Out of Africa: A look at the continent’s cuisines

Today if we think of food and Africa at all, it’s nearly always in the context of famine and shortages, except around the periphery – Morocco, Egypt and South Africa. How can we know so little about the foods of world’s second largest continent, with 58 countries and dependent territories?

The facile explanation is that the continent has had enough trouble feeding its own people without driving exports globally, but that argument never slowed the spread of Chinese food despite frequent major famines and shortages in that country. And a lack of flavour shouldn’t be a major inhibitor to food finding a ready audience. Few dishes could be as bland as American fast food or burgers, but that has hardly slowed the spread of the industry.

It is likely that the first cooking in the world happened in Africa. However difficult that may be to believe, considering the lack of African dishes on a world stage. Despite their lack of global presence, there are still classic dishes. Here’s a baker’s dozen of the best:

South Africa – Pap en vleis

This combination of barbecued meat and maize porridge is common across Southern Africa, particularly in South Africa, where the starch and braaied or stewed meat comes with an obligatory side of spicy gravy. It’s common for restaurants specialising in this dish to be close to butchers’ shops so customers can choose their own meat.

Mozambique – Piri piri chicken

Mix African, Portuguese, oriental and Arabic flavors and you have the taste of Mozambique. Piri piri chicken is probably the most iconic dish: chicken cooked with lime, pepper, garlic, coconut milk and piri piri sauce, often served with cassava leaves cooked in a peanut sauce.

Zimbabwe – Kapenta with sadza

Kapenta are small freshwater fish, often served with sadza (maize porridge) or stewed with tomatoes, onions and groundnut powder, then served with fresh greens.

South Africa – Bunny chow

Although the origin of the name is unclear, this street food of a hollowedout white bread filled with a very-hot curry is thought to have been brought to the country by 19th century indentured labourers from India.

Malawi – Chambo with nsima

The most popular and best-known fish found in Lake Malaw is served grilled, usually with nsima (a stiff porridge) or chips, plus ndiwo, a relish made of pumpkin or cassava leaves, tomatoes and groundnut powder. Nsima and ndiwo are also staple foods in neighbouring Zambia.

Angola – Muamba de galinha

A strong Portuguese influence is evident in the food of Angola, especially in this chicken stew and the popular fish stew Caldeirada de peixe. Sometimes known as Chicken muamba, this spicy and oily stew is made with with palm oil or palm butter, garlic and chillies. In Gabon, a variant called Nyembwe chicken is the national dish.

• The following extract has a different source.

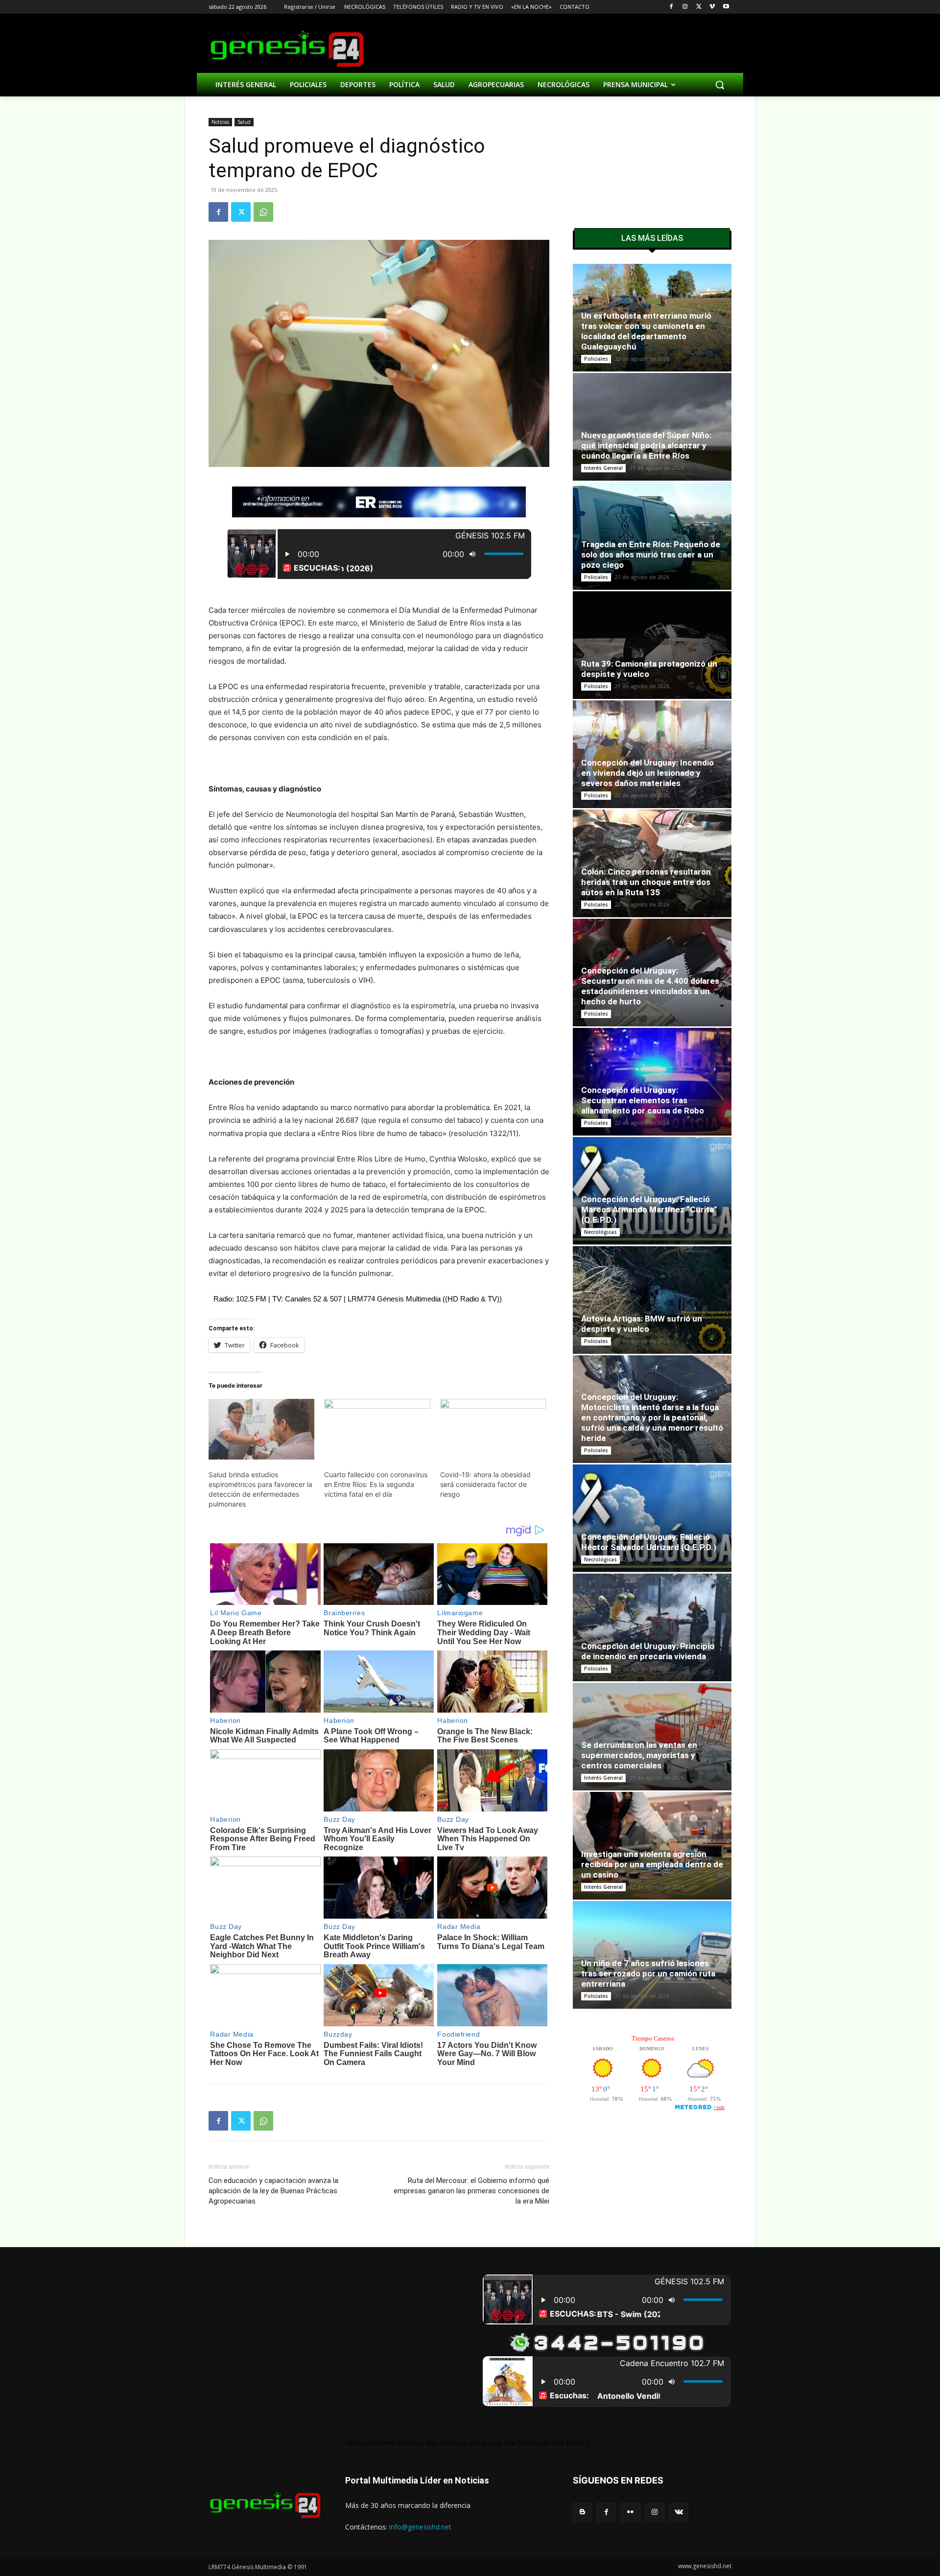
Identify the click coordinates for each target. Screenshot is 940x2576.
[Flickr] (630, 2512)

South Africa – Cape breyani

A classic of Cape Malay cuisine, this dish comprises layers of marinated meat, rice, lentils and spices topped with crisp fried onions and hard-boiled eggs. It arrived via the slave trade, along with bredies, pickled fish, denningvleis and bobotie.

Nigeria – Jollof rice and egusi soup

Nigeria is a large country with many regional cuisines but jollof rice is a staple across most of West Africa. This simple, spicy one pot dish of rice, tomatoes, onions and pepper is often served with egusi soup, made with ground melon seeds and bitter leaf, plus fried plantains and pounded yam.

Zanzibar – Biryanis and pilaus

These rice dishes both draw on the exotic array of spices synonymous with the island and are often served with kachumbari, a fresh onion and tomato salad popular across East Africa.

Egypt – Koshari

A nourishing vegetarian dish of rice, lentils, macaroni, garlic and chickpeas that is bought together by a spicy tomato sauce and topped off with fried onion.

Kenya – Nyama na irio

This well-loved comfort dish, originally a Kikuyu staple that has spread through Kenya, is made of mashed potatoes, peas, beans, corn and onion, often served with spiced roasted meat.

Egypt – Ful medames

Pre-Ottoman and pre-Islam, it is thought this dish dates back to the time of the Pharoahs. Possibly the country’s national dish, this is a mix of broad (fava) beans simmered with spices and olive oil often served in the morning with eggs and pita bread.

Morocco – B’stilla

Although Moroccan tagines and couscous dishes are well known, this sweet and savoury dish (also known as b’stilla) is s a pie made of shredded cooked squab or chicken, thickened with egg sauce with paper-thin pastry and layers of nutty, spicy filling.